There was also a significant reduction in the number of patients with investigator-defined gastrointestinal events with omeprazole (39 patients) as compared with placebo (68 patients) (P=0.005).
The rate of symptoms of gastroesophageal reflux disease at 180 days was 0.2% in the omeprazole group and 1.2% in the placebo group (P=0.01). There was one case of gastrointestinal obstruction in each of the two groups, with no perforations in either group.
There were 109 adjudicated cardiovascular events (54 in the placebo group and 55 in the omeprazole group), with no significant difference in the rate of the primary cardiovascular end point between the two groups (P=0.98 by the log-rank test)
The event rate at 180 days after randomization was 5.7% in the placebo group and 4.9% in the omeprazole group .
The rate of adjudicated nongastrointestinal bleeding events did not differ significantly between the omeprazole group (0.5%) and the placebo group (0.1%).

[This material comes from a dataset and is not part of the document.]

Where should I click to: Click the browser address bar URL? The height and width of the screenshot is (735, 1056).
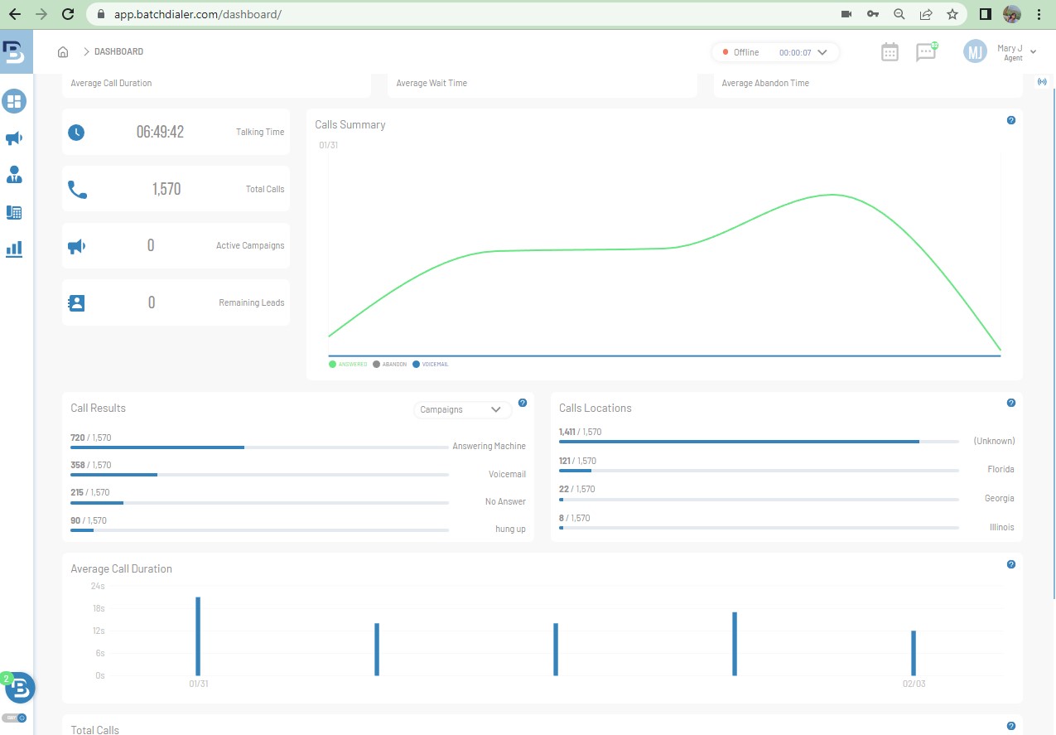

There was a significant reduction in the risk of gastrointestinal clinical events, including overt upper gastrointestinal bleeding, in patients receiving dual antiplatelet therapy who were randomly assigned to also receive a PPI.
Furthermore, this prospective, double-blind, randomized trial did not show any significant increases in the risk of cardiovascular events with concomitant use of clopidogrel and omeprazole, a finding that was consistent even in high-risk subgroups and for individual end points.
Conflicting results in this regard are available.
There are limitations to this analysis. First, since the trial was terminated prematurely, its power is limited, owing to a smaller number of events than had been anticipated. Second, because the confidence interval around the hazard ratio for cardiovascular events is wide, the absence of interaction between clopidogrel and omeprazole cannot be viewed as a definitive finding. Given that 94% of the population was white, the expected prevalence of homozygosity for the loss-of-function cytochrome P-450 gene CYP2C19 was 2 to 3%, and in homozygous patients, PPIs may further reduce the level of the active metabolite of clopidogrel to a degree that does indeed blunt the effectiveness of clopidogrel.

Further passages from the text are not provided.